2. What is the difference between Joules and Electron-Volts (eV)?

The Joule (J) is the standard SI unit for energy. The electron-volt (eV) is a much smaller unit of energy commonly used in particle and atomic physics. 1 eV is the energy gained by an electron when accelerated through a potential difference of 1 volt. 1 Joule is approximately 6.24 x 10¹⁸ eV.

3. Can I use this calculator for supercapacitors?

Yes, the formula is the same. Simply enter the capacitance in Farads (F) and the working voltage to get the correct energy storage, which will be significantly higher than standard capacitors.

4. What happens if I exceed the capacitor’s voltage rating?

Exceeding the voltage rating can cause the dielectric material to break down, leading to a short circuit. This can cause the capacitor to fail, sometimes violently (rupturing or exploding), and should always be avoided.

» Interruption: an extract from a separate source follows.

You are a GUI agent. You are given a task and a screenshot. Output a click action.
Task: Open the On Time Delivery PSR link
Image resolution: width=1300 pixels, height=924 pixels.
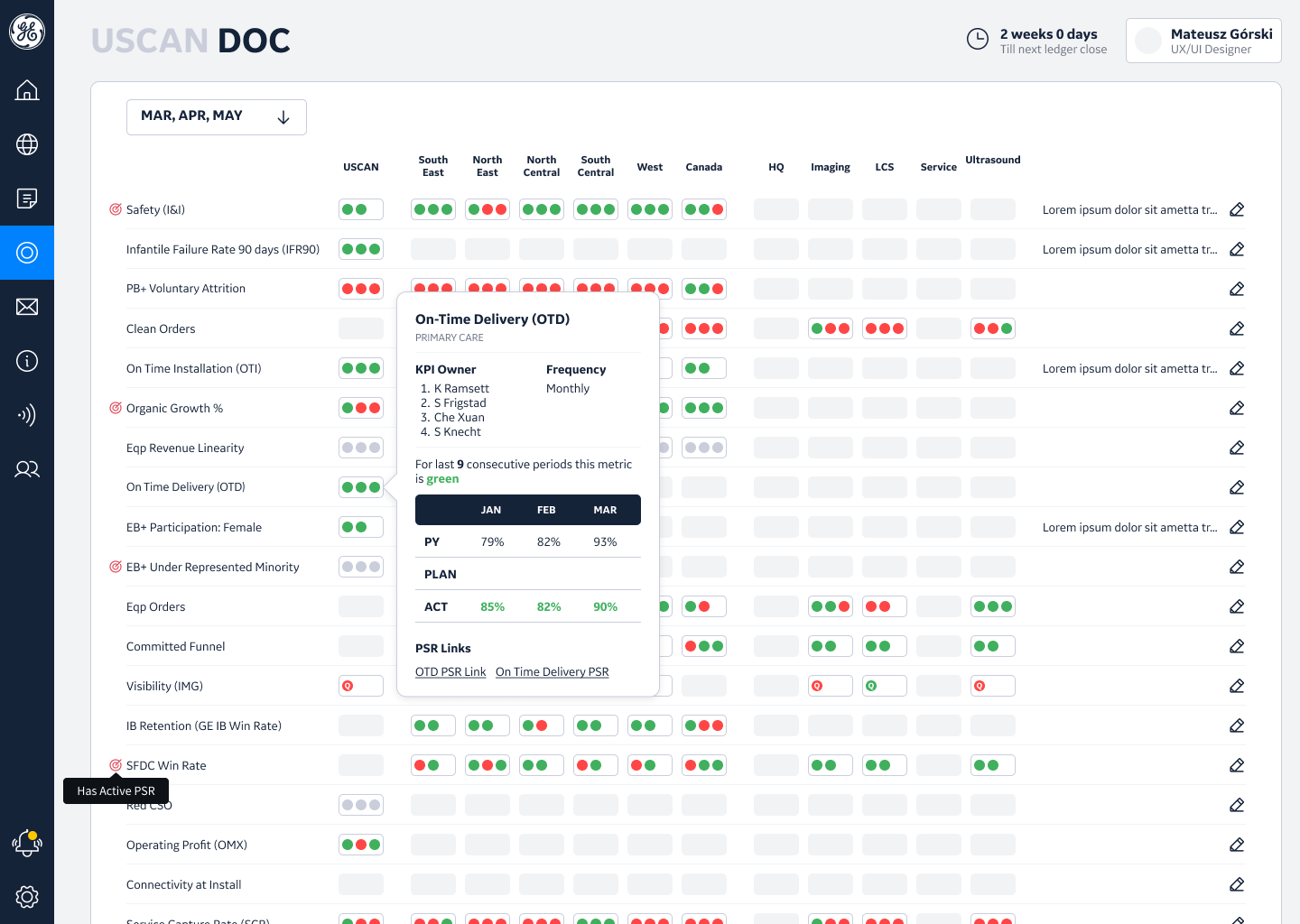click(x=552, y=672)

5. How does the “calculate energy using c ev” query relate to this?

This query is likely a shorthand or misremembered version of the concepts. “C” refers to capacitance, “V” (implied) refers to voltage, and “eV” refers to electron-volts, a unit of energy. The calculator correctly integrates these concepts into the standard physics formula E = ½CV².

6. Why does the charge (Q) also get calculated?

Charge is calculated using the formula Q = C * V. It’s an important intermediate value that helps understand how much charge is stored on the capacitor plates for the given voltage.

7. What is the energy stored in a capacitor used for?

It’s used in countless applications, from providing bursts of power for a camera flash, smoothing out DC power supplies, filtering signals in audio equipment, to acting as temporary memory in DRAM.

8. Does internal resistance affect stored energy?

The ideal formula assumes zero internal resistance (ESR). In reality, all capacitors have some ESR, which causes some energy to be lost as heat during charging and discharging, but it does not affect the total energy stored on the plates themselves.